Imaging early embryonic calcium activity with GCaMP6s transgenic zebrafish

Intracellular Ca(2+) signaling regulates cellular activities during embryogenesis and in adult organisms. We generated stable Tg[βactin2:GCaMP6s](stl351) and Tg[ubi:GCaMP6s](stl352) transgenic lines that combine the ubiquitously-expressed Ca(2+) indicator GCaMP6s with the transparent characteristics of zebrafish embryos to achieve superior in vivo Ca(2+) imaging.
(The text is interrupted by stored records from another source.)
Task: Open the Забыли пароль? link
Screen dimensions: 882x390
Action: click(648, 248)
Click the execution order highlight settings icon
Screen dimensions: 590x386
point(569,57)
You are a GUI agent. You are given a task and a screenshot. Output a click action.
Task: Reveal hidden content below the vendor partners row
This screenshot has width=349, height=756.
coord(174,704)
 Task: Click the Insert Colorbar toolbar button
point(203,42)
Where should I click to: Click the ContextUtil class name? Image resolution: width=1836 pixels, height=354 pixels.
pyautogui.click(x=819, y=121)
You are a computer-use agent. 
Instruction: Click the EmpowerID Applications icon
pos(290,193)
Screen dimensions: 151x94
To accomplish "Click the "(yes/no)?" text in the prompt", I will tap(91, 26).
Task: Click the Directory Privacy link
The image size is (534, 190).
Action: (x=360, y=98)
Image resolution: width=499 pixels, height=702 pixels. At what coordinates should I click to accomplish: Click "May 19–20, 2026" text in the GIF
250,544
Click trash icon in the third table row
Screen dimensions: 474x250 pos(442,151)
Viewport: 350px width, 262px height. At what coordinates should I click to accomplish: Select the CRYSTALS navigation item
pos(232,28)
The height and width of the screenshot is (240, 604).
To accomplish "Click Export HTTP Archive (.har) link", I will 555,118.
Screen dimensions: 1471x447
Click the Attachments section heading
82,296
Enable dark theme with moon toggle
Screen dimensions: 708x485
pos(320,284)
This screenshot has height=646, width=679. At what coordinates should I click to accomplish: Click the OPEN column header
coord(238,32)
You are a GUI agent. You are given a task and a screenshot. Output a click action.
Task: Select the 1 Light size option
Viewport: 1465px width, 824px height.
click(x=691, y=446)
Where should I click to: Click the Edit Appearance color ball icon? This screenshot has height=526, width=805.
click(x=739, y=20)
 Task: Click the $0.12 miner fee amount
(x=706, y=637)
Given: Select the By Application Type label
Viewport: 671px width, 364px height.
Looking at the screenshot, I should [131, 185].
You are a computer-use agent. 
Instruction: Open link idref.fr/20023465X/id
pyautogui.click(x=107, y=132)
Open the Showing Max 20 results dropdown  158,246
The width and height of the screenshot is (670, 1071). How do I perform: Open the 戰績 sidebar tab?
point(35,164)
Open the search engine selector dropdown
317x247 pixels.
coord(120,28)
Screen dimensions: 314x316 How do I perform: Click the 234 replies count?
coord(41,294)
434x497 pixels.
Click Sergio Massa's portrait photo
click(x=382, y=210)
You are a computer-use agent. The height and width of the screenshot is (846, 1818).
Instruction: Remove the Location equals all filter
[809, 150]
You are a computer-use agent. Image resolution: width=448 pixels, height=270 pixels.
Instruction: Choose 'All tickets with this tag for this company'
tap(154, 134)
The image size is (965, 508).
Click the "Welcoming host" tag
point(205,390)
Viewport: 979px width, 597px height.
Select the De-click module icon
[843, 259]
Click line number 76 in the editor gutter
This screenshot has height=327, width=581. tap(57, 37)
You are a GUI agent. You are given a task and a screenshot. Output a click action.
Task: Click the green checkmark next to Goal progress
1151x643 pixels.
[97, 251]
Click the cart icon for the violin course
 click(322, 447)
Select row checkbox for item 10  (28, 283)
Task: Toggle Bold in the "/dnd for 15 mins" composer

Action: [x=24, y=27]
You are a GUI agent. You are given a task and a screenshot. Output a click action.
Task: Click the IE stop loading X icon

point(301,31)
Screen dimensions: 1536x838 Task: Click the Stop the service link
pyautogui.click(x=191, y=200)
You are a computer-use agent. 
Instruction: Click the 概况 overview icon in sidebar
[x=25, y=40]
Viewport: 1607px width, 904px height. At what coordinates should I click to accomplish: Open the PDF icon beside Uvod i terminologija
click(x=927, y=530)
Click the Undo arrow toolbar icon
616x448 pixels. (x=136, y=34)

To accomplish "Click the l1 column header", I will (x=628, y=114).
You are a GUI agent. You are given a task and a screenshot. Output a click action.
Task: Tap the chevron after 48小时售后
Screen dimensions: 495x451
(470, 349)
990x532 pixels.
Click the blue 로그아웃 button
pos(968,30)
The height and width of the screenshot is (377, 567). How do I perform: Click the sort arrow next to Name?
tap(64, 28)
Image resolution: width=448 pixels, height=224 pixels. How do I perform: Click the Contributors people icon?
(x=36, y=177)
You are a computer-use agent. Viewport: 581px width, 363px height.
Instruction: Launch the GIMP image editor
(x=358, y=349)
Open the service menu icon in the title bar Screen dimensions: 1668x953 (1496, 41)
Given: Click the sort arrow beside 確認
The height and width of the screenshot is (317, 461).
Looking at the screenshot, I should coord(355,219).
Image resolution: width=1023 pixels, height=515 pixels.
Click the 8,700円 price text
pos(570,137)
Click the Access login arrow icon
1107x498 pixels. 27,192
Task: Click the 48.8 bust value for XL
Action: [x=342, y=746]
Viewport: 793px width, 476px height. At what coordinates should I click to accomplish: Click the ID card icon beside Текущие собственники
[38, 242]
Using the Tg[βactin2:GCaMP6s](stl351) line featuring strong GCaMP6s expression from cleavage through gastrula stages, we detected higher frequency of Ca(2+) transients in the superficial blastomeres during the blastula stages preceding the midblastula transition. Additionally, GCaMP6s also revealed that dorsal-biased Ca(2+) signaling that follows the midblastula transition persisted longer during gastrulation, compared with earlier studies. We observed that dorsal-biased Ca(2+) signaling is diminished in ventralized ichabod/β-catenin2 mutant embryos and ectopically induced in embryos dorsalized by excess β-catenin. During gastrulation, we directly visualized Ca(2+) signaling in the dorsal forerunner cells, which form in a Nodal signaling dependent manner and later give rise to the laterality organ. We found that excess Nodal increases the number and the duration of Ca(2+) transients specifically in the dorsal forerunner cells. The GCaMP6s transgenic lines described here enable unprecedented visualization of dynamic Ca(2+) events from embryogenesis through adulthood, augmenting the zebrafish toolbox.